Leslie geographically pronounced,
"......in Seattle, which you believe to be a town in Massachusetts, because you are a retard......"
Leslie's billions perhaps afford her the time to whimsically muse on the timelessness of a geographically correct bitch-slapping while sniffing her $1,500 1930s vintage cuff for $4,500 perfume to block out the pong of her flustered, callous and patronising contempt for a haphazard and geographically incorrect bitch-slapping.
Ms. Ortona?
What would be Omar's take on the Patriot, his namesake, Omar Khadr?
There are the lefty “Leftards” who would have poor, misunderstood and damaged by nurture and Society-at-large Mr. Khadr coddled and cuddled.
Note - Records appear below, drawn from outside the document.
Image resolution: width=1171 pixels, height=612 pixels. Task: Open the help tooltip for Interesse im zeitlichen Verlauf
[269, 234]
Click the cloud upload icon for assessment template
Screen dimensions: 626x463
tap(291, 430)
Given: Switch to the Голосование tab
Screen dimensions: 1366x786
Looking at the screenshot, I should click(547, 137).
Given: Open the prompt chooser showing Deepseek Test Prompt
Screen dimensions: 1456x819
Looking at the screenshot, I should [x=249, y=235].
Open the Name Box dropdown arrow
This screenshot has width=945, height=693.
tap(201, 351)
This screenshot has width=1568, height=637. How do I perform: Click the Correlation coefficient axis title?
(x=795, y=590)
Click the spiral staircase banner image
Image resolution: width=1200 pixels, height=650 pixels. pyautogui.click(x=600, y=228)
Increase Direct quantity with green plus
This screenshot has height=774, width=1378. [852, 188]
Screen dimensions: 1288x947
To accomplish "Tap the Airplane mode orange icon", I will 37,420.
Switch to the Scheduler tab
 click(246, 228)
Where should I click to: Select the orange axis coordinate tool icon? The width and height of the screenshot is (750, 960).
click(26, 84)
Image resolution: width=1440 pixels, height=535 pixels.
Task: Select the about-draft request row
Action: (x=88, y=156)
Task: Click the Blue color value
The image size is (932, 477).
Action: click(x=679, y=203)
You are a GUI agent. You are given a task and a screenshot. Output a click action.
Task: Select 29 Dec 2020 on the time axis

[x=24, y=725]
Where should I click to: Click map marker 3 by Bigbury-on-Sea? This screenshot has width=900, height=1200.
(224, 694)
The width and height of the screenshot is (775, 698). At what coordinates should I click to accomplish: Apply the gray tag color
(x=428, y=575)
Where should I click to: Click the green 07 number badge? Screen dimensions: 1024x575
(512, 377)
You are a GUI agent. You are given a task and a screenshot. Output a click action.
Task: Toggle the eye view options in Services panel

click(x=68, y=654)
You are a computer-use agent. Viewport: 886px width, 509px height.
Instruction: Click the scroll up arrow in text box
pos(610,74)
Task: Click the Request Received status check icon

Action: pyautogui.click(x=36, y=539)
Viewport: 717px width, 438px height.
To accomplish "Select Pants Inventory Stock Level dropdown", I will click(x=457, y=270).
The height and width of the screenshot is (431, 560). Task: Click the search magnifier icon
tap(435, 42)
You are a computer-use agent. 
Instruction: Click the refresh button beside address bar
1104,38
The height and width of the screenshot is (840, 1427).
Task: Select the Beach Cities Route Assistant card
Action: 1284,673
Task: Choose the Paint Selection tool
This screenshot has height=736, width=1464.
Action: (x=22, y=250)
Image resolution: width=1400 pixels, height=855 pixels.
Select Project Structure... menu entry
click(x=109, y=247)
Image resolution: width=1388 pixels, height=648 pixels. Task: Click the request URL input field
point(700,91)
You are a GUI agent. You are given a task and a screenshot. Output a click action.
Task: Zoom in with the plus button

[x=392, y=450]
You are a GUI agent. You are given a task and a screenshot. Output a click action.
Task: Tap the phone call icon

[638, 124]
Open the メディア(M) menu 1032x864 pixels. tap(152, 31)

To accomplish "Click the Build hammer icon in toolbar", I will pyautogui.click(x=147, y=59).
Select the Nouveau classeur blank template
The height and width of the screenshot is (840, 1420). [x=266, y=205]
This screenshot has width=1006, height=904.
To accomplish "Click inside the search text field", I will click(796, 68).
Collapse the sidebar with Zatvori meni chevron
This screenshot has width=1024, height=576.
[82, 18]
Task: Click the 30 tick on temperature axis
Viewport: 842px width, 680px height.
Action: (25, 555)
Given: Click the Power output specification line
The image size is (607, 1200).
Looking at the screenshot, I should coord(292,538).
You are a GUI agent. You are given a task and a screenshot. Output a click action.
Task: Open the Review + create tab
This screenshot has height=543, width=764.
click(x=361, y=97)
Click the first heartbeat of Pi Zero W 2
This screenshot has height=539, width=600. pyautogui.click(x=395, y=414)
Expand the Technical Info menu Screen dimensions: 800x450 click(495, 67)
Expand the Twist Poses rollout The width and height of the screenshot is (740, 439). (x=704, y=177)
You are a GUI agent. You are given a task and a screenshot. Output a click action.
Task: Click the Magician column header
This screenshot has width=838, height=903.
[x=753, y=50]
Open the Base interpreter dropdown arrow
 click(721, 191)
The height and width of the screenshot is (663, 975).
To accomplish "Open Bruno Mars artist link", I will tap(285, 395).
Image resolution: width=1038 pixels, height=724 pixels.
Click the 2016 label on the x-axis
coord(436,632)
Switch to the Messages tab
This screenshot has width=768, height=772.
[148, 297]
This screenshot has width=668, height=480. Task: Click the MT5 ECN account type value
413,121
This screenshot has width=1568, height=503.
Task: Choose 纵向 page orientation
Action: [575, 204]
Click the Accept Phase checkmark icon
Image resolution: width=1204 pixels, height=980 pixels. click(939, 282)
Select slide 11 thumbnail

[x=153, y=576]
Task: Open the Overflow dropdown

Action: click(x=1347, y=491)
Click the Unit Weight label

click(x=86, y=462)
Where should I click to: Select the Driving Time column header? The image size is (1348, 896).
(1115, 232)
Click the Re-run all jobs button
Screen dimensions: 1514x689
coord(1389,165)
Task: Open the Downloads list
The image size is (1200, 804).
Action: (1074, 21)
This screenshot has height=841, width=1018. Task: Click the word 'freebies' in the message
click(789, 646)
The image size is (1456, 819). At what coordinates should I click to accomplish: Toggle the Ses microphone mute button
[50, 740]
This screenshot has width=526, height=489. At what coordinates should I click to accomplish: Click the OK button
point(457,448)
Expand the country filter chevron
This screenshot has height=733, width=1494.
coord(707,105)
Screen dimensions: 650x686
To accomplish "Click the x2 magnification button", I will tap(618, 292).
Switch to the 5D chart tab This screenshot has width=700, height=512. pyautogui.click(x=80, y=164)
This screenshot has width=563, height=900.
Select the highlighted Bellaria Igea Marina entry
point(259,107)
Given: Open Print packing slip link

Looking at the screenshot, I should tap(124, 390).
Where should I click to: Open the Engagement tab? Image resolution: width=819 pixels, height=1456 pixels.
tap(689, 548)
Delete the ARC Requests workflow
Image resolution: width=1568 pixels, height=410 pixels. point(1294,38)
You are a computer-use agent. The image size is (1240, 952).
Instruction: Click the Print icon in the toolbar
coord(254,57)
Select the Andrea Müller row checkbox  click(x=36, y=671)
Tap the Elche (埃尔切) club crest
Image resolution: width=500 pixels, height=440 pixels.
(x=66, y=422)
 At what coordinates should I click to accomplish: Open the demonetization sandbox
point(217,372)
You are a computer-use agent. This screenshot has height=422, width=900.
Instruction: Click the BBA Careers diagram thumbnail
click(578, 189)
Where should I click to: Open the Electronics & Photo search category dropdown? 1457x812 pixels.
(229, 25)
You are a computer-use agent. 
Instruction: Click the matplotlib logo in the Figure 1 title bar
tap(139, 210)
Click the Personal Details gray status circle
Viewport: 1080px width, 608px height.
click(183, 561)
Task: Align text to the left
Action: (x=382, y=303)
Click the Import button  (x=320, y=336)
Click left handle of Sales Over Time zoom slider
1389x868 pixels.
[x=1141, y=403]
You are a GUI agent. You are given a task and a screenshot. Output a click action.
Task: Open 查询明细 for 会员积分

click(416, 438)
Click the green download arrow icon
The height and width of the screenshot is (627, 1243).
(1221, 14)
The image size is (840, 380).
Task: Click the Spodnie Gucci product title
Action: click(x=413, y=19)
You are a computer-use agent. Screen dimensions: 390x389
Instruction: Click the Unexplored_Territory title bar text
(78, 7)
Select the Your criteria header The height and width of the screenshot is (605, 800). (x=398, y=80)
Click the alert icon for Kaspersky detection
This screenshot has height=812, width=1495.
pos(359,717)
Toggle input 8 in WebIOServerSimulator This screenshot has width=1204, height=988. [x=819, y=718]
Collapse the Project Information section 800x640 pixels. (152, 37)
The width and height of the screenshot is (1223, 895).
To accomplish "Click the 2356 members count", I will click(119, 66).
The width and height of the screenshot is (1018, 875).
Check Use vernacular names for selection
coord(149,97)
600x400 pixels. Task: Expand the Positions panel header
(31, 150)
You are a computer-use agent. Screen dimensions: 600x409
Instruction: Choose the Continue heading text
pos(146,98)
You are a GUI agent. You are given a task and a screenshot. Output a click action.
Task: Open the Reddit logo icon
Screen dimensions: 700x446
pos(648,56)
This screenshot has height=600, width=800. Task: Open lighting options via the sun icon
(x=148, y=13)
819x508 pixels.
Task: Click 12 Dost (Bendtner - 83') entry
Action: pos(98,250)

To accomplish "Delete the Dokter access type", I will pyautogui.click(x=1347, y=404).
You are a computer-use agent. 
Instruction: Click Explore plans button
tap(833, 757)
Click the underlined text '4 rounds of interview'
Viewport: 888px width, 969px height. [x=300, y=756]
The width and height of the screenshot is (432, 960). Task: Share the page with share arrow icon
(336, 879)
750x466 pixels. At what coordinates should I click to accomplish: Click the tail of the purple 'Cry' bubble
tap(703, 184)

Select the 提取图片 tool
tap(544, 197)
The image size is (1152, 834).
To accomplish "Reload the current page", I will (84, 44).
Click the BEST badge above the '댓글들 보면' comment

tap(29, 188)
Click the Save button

The righty “Rightards” would also have him coddled and cuddled, but as in eggs or fruit for the former and by Clifford Olson – The Beast of B.C.(1) for the latter.
I, instead, see him as the only true Canadian Patriot of the last 20 years. Cast your mind back to the events of April 17, 2002 - the Tarnak Farm - near Kandahar, Afghanistan. The not-so-friendly fire “Incident” resulted in twelve Canadian casualties, four of whom carked it. The “Welfare In Green” Gayers of 3PPCLI have only just now recovered – sort of. The perpetrators? The trigger-happy fucking Yankees, that’s who. And what did Canada and Canadians do? Nothing! No "eye for an eye". No retribution, nothing!
"Oh well, accidents can happen. We probably should not have been at that farm in the first place and we definitely shouldn't have ‘looked’ so aggressive."
Omar Khadr, a mere child, took it upon himself to at least attempt to even the score. On July 27, 2002, in Ayub Kheyl, Afghanistan, the brave Omar Khadr, risked life and limb to wreak revenge of the hated Yankee – the Patriot "ragged" a Yankee devil.
Good for him!
It took grenades and several Uranium-tipped rounds from two Yankee Delta Force Gayers to take down this brave 15 year old boy. Now that is "above and beyond" if you ask me.
A terrorist?
Ha!
A victim?
Ha!
A patriot!
Through and through.
USA 4 – 1 Canada
Unless you include the Yankee-cides in the recent Algeria Gas Plant Attack, where it is believed some Canadians killed some Yankees, that is where the score stands now.
GO CANADA GO!
(1) Not to be confused with Billy C. Cook – The Beast of Monkeyville
Tom Brady is the only Patriot who matters.
Where I'm from? You mean The Land of Awesome?
SO JEALZ!
"The hated Yankee"
"Yankee Delta Force Gayers"
"Yankee-cides"
"Killed some Yankees"
"Yankee Devil"
"Trigger-happy fucking Yankees"
Really? Maybe you should sell more Webkins so you can afford some mental health counseling up there.
And don't bring up the New Orleans Mother's Day Massacre! No one fucking died!
Webkins are also fucking Yankee!
Arghhhhh!
No one died in the New Orleans Mother's Day Massacre 'cause those fucking Cajun Yankee arseholes suck at mass murder.
LYING BITCH MONKEY!
Rats!
I thought they were Yankee.
The labels say:
GANZ
Cheektowaga NY
14227-9903
Product made by enslaved five-year-old kids in China
Yer fuct.
I hate you!
P-Frump and BBC at Jazz Fest.
Fisting jokes now?
Dear oh dear.
I didn't mention fisting or cucumbers. Because I'm classy.
yes, the canadian postal service ceased delivery to our house when ruby asked to see some identification from some guy dressed in a mailman's outfit.
Omar's take on Omar is that he won't go so far as labeling him a "patriot", but he will agree with most of what you have to say about the former child soldier. You know what'd be fun? You getting yourself a mighty bullhorn and then while standing on a street corner somewhere in downtown Petawawabroke present your Kadr screed in all its poor, misunderstood, Muslim-terrorist-guy glory! The local UEL's will LOVE you for it, I'm sure.
harper is netanyahoo's sock puppet and bibi isn't finished with khadr.
They want over a hundred bucks a month for cable, phone & internet here, so I waited til one of the local companies had a high-speed web deal and went with that instead: By using OOMA & Roku, I get the rest for free (beyond the equipment purchase)!